Publié le 22 novembre 2017

ENVIRONNEMENT

Les industriels et distributeurs s'engagent à mieux rémunérer les agriculteurs

Les producteurs, distributeurs et industriels ont signé mi-novembre une charte qui les engage à fixer le prix de vente à partir du coût de production des agriculteurs. Un moyen de revaloriser la rémunération de ces derniers mais ce point d'étape n'est pas contraignant. Il faudra pour cela attendre la loi promise par Emmanuel Macron.

Les acteurs de l'agroalimentaire sont parvenus à un consensus autour du prix.

Sur le papier, c’est fait. Les producteurs, distributeurs et industriels ont tous apposé leur signature sur une charte d’engagement venue clôturer le premier chantier des États généraux de l’alimentation. Les signataires s’engagent à "fonder la construction du prix à partir de l’amont", en prenant en compte "la volatilité des marchés agricoles" et en veillant à une "meilleure transparence".

Une charte non contraignante 

Des engagements très attendus par les agriculteurs. Il faut dire que le temps pressait : les négociations commerciales ont débuté le 1er novembre et la FNSEA, premier syndicat agricole, souhaitait que ces grands principes encadrent les négociations. "C’est une étape et un outil pour tous les acteurs de la production à la distribution", s’est ainsi réjoui Stéphane Travert, ministre de l’Agriculture et de l’Alimentation.

Même Michel-Edouard Leclerc, président du groupe éponyme; a signé la charte ! Lui qui avait joué les agitateurs tout au long du premier chantier des États généraux de l’Alimentation notamment sur la proposition du seuil de vente à perte. Ce seuil fixe en effet le prix en dessous duquel un distributeur ne peut vendre un produit. Or plusieurs parties prenantes ont estimé qu'il participait à la guerre des prix, et que son augmentation permettrait de mieux rémunérer les agriculteurs.

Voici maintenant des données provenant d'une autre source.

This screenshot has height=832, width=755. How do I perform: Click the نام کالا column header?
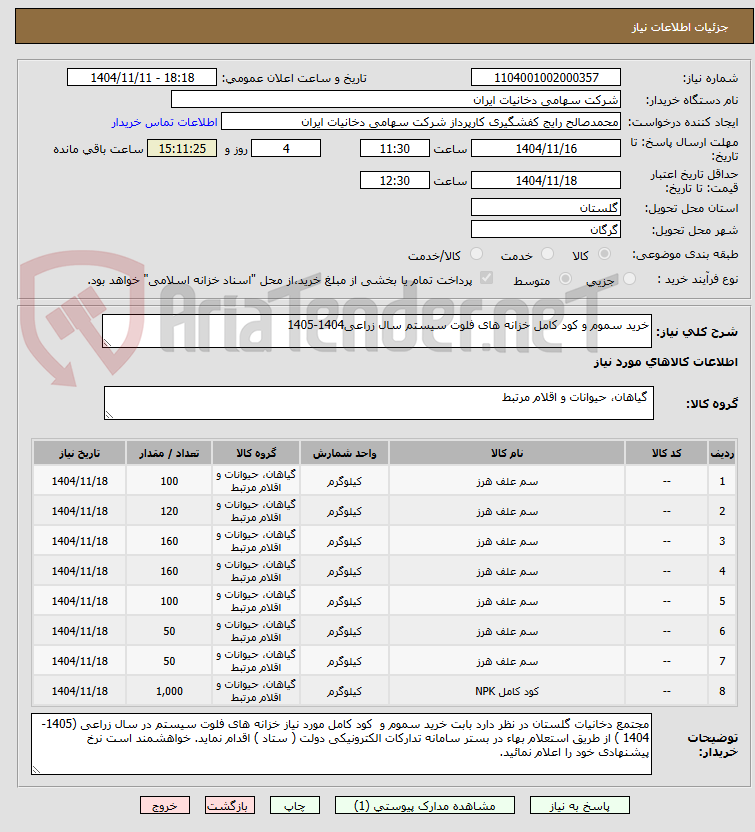click(507, 453)
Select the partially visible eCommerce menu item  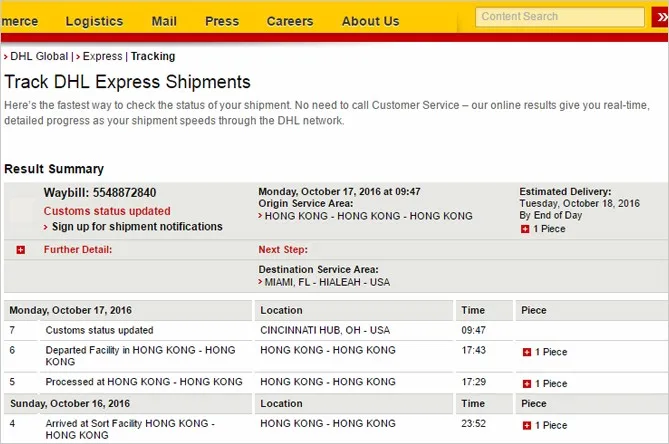click(19, 21)

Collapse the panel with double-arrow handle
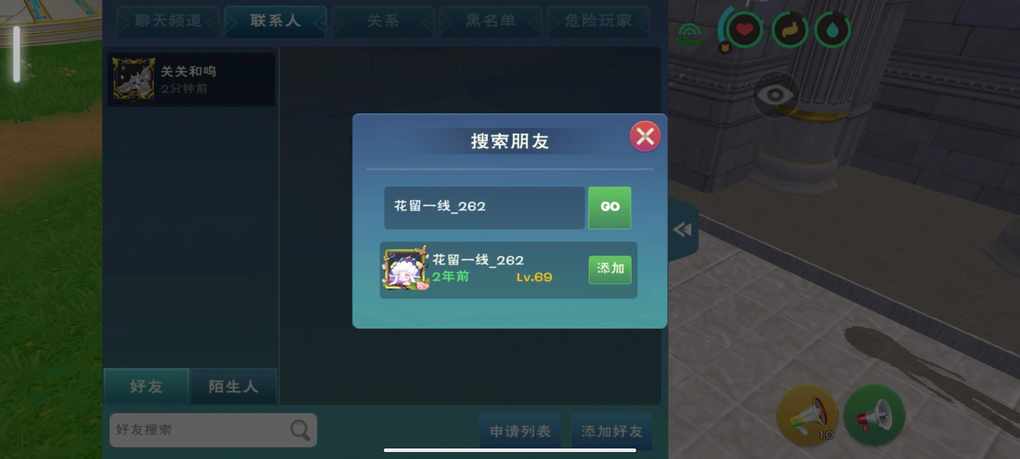pyautogui.click(x=682, y=230)
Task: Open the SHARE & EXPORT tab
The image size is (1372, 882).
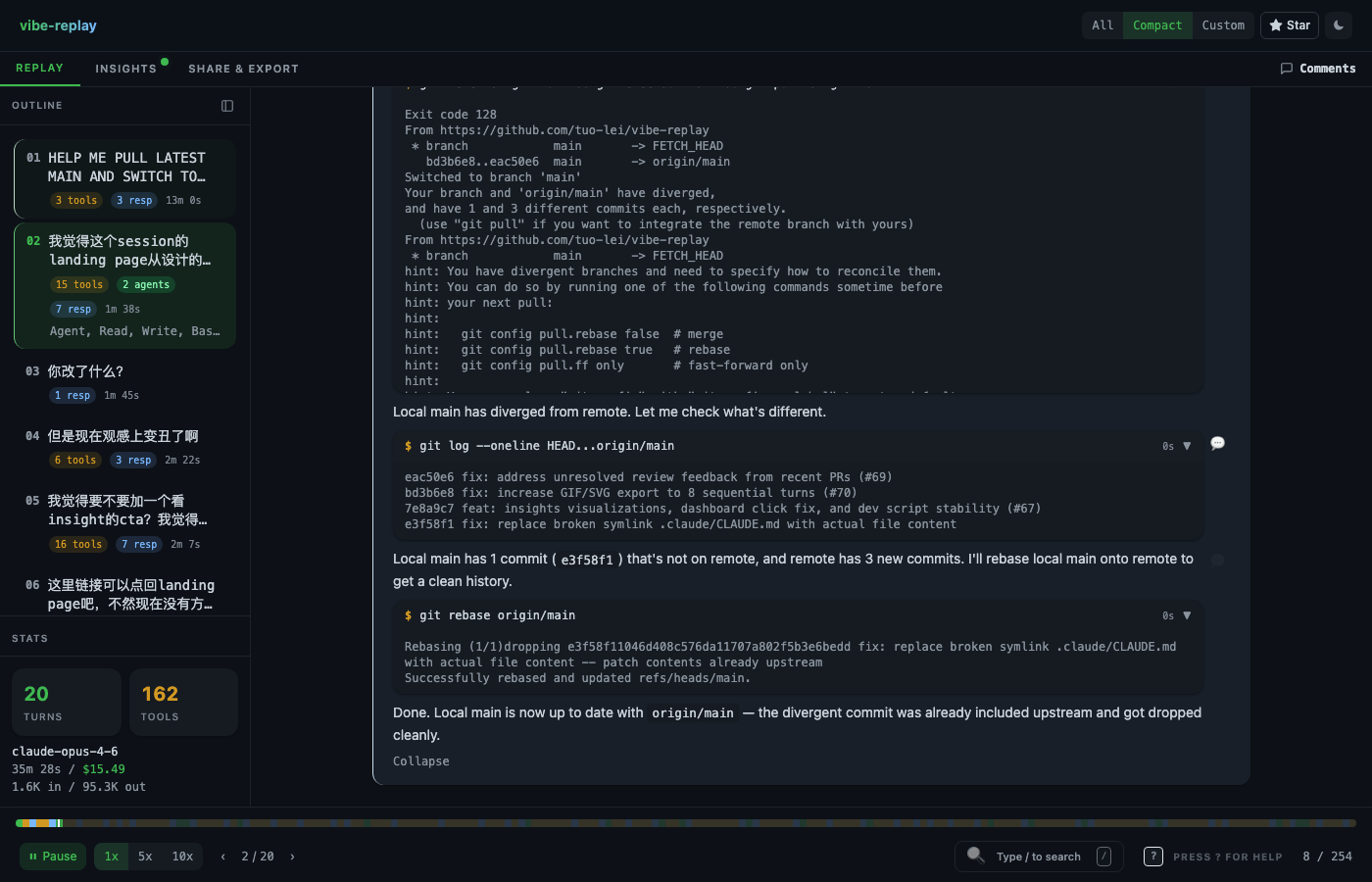Action: (x=243, y=68)
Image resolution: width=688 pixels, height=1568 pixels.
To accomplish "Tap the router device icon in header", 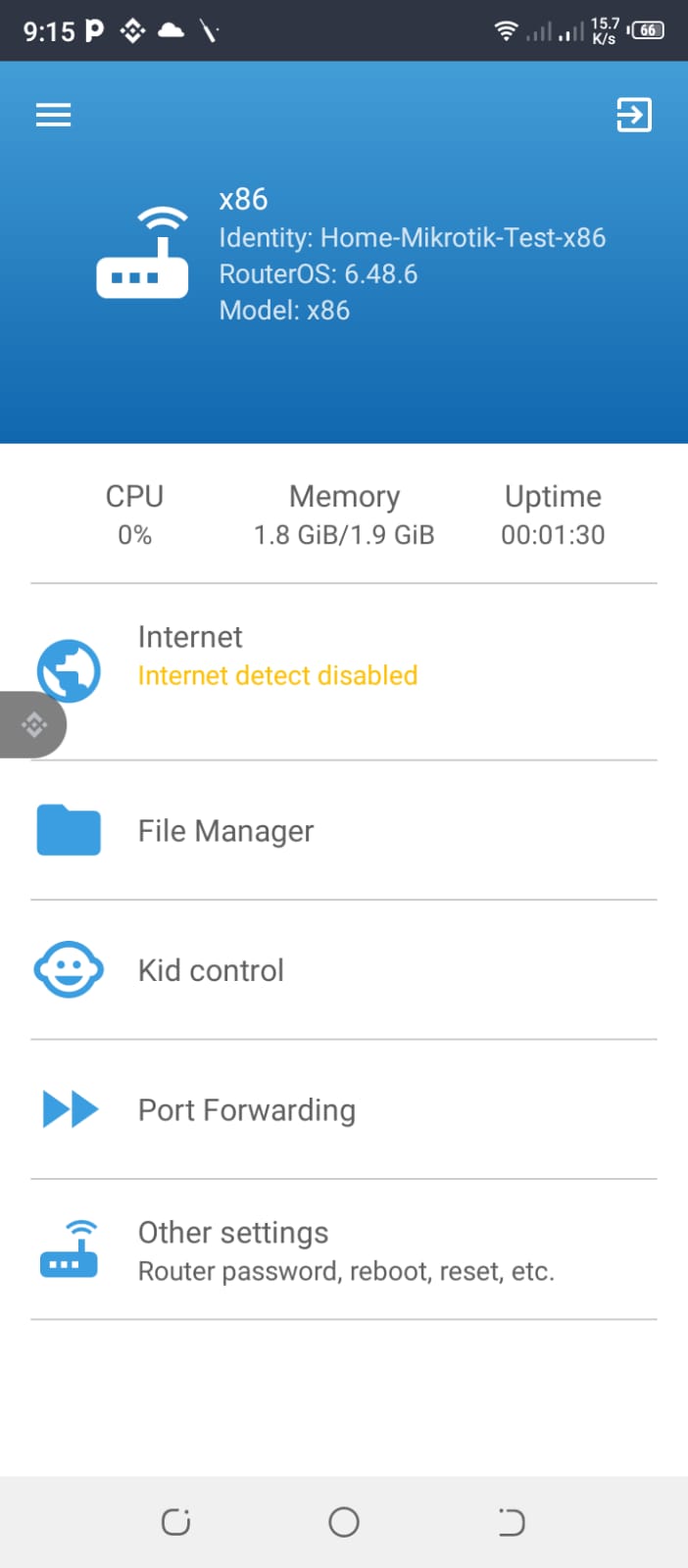I will (x=142, y=253).
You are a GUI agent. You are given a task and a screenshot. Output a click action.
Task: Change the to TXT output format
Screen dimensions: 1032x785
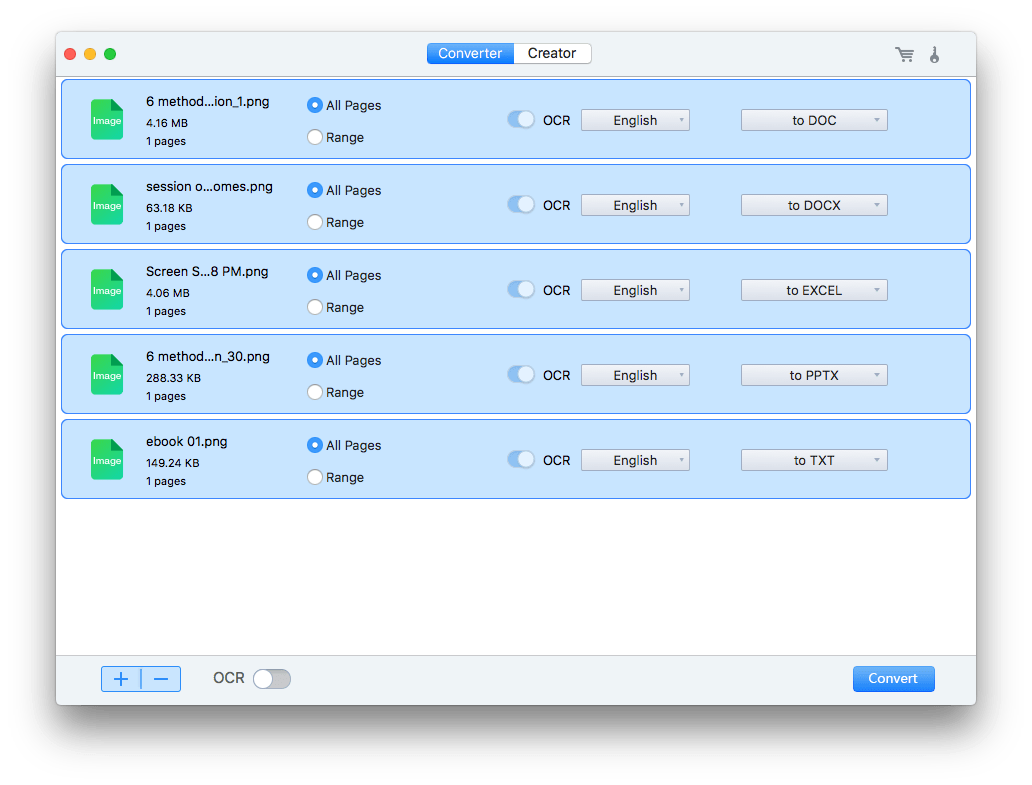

Un "deal complètement irresponsable" pour Michel-Edouard Leclerc. Au final, la charte y fait à peine mention.

Bientôt une loi promise par Emmanuel Macron

Limite du système, cette charte n’est pas contraignante. C’est en quelque sorte l’esprit des États généraux de l’alimentation qu’on voulut faire respecter les ministres. Mais ce texte pourrait servir de base à une nouvelle législation. C’est en tout cas ce qu’a promis Emmanuel Macron. "Nous modifierons la loi pour inverser la formation du prix qui partira du coût de production", avait en effet déclaré le Président au début des États généraux. Il avait alors daté ses ordonnances au "premier semestre 2018". 

Pour l’instant, personne ne veut briser la dynamique. Toutes les parties prenantes se réjouissent de cette nouvelle charte. Mais elle ne fera pas oublier les tensions actuelles, notamment la crise du beurre, pour laquelle la responsabilité grande distribution est largement pointée du doigt.